La differenza tra valori nominali e valori reali è sempre centrale per leggere i dati. Se è vero che un aumento del 10,1% è come un segnale di benessere, è la lettura al netto dell'inflazione che conferma la solidità strutturale di questa professione. L'indice di resilienza reddituale dei commercialisti si conferma così superiore a quello di molte altre libere professioni, tra cui avvocati e consulenti del lavoro, i cui redditi medi nel 2025 sono saliti in misura più contenuta o addirittura stagnante in alcune aree del Paese. Vogliamo vedere:
Il Nord Italia è il baricentro reddituale della categoria, ma nel 2025 è il Sud a mostrare la crescita più vivace. Con un aumento medio del 10,9%, contro il 9,2% del Nord, le regioni meridionali segnalano un tentativo di rimonta, anche se il gap resta marcato. In Lombardia e nel Triveneto si mantengono i redditi più alti, mentre in Calabria, Molise e Sicilia si riscontrano valori medi più bassi, nonostante la dinamica di crescita sia tra le più rapide del Paese.
Un altro fattore da considerare è l'età. I commercialisti con più di 20 anni di attività registrano in media redditi superiori a 100.000 euro annui, mentre i colleghi under 40 si aggirano sui 45.000-55.000 euro. Questo squilibrio riflette l'inerzia della clientela, che tende a privilegiare l'esperienza, e l'effetto scala costruito nel tempo: chi ha fondato uno studio nei decenni precedenti dispone oggi di una rete più solida e di margini più elevati, anche grazie a collaboratori o forme associate.

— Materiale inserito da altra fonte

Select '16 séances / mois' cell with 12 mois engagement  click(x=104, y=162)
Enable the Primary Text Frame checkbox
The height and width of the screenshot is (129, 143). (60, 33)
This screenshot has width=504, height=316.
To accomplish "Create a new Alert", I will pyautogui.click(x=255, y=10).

Per la prima volta dal 2008 si registra un calo assoluto degli iscritti all'albo: da 120.424 a 119.952 professionisti. La variazione, pari a -472 unità segnala un cambio di passo. Il ricambio non basta più a compensare le uscite, dovute soprattutto a pensionamenti. Di contro, aumentano le Società tra Professionisti: nel 2025 sono 1.961, contro le 618 del 2017, con un tasso di crescita che sfiora l'11% su base annua.

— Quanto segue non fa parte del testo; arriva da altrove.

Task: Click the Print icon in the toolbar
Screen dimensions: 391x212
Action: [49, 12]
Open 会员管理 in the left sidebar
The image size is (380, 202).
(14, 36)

I praticanti scendono del 5,7% in un solo anno. Nel 2021 erano 13.954, oggi si fermano a 11.039. Questo calo prefigura una crisi strutturale di ricambio: la professione non attrae più come prima, soprattutto tra i giovani, a causa della durata della formazione, della difficoltà di accesso al mercato e della crescente concorrenza delle tecnologie digitali nei servizi fiscali di base.
Anche sotto il profilo della parità di genere, i numeri restano deludenti. Le donne sono il 34% degli iscritti, con un miglioramento rispetto al passato, ma ancora lontano da un equilibrio reale. La professione resta dominata da figure maschili over 40, con gli under 41, il 16,2% del totale.